2.2. Data Collection

The dataset used in this research was extracted from electronic medical records between July 2009 and April 2019 at the Health Promotion Center of a tertiary hospital in Seoul, Korea. The general checkups were open to all without any restrictions, such as occupation or underlying diseases. Regular checkups were recommended, generally in the form of annual follow-ups; however, the interval depended on the examinees’ intentions. Data from only the adult subjects (18 years of age or older) were collected. First, we selected subjects with at least two medical checkups at intervals of three or more months. Then, we excluded those who were diagnosed with diabetes at the first visit. We defined patients with diabetes if they fulfilled any of the following three criteria [19]: (1) self-reported diabetes, (2) taking any glucose-lowering agent, and (3) fasting glucose level ≥ 126 mg/dL and glycosylated hemoglobin (HbA1c)  ≥  6.5%.

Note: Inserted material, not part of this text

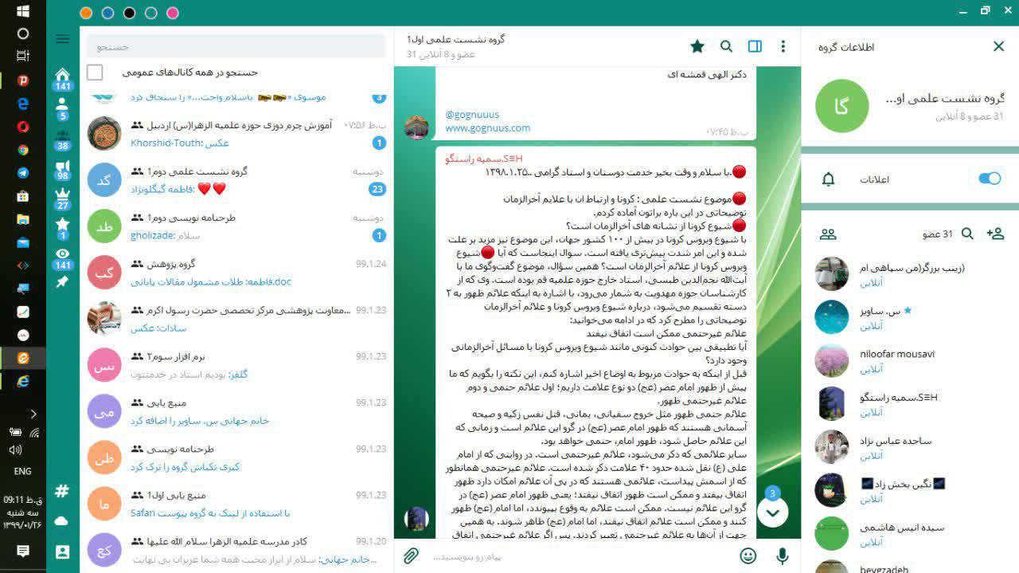Toggle the group info side panel icon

The medical records contained information on approximately 99,414 individuals with 206,398 checkups (Figure 1). A total of 59,194 individuals with only one visit and 1841 individuals who had diabetes at their first visit were excluded from the study, and the remaining 38,379 individuals were included. Among them, 1518 patients were diagnosed with diabetes, whereas 36,861 were not. After random splitting, the training dataset consisted of 29,489 subjects with no diabetes and 1214 subjects with incident diabetes.

Figure 1.

Figure 1

Description of the enrolled subjects.

2.3. Variables Used to Develop the Diabetes Prediction Model

The variables included in this study are presented in Table S1. These included age, sex, underlying diseases, family history, physical examinations, and laboratory results. Additionally, systolic blood pressure (SBP) and diastolic blood pressure (DBP) were included. The anthropometric variables of ideal body weight, skeletal muscle mass, body fat mass, and percent body fat were measured through a bioelectrical impedance analysis performed using the InBody 720 device (Biospace, Seoul, Korea). The body mass index (BMI) was calculated by dividing the patient’s weight (kg) by the height squared (m2). The data of the pulmonary function test, including forced vital capacity (FVC), forced expiratory volume in 1 s (FEV1), forced expiratory flow at 25% and 75% of vital capacity (FEF25–75), and peak expiratory flow rate (PEFR), were available. Among the laboratory tests, we used the data points under the following variables: fasting glucose (FBG), glycosylated hemoglobin (HbA1c), total cholesterol, triglyceride, high-density lipoprotein cholesterol (HDL-C), low-density lipoprotein cholesterol (LDL-C), hemoglobin, hematocrit, total protein, albumin, uric acid, aspartate transaminase, alanine aminotransferase, alkaline phosphatase, amylase, gamma-glutamyl transpeptidase, globulin, albumin/globulin ratio, blood urea nitrogen, creatinine, sodium, potassium, chloride, calcium, phosphorus, thyroid stimulating hormone, and free thyroxine. As the questionnaires asked comprehensive questions about underlying diseases and family history, the total number of variables was 112, and the variables comprised numerical and categorical values.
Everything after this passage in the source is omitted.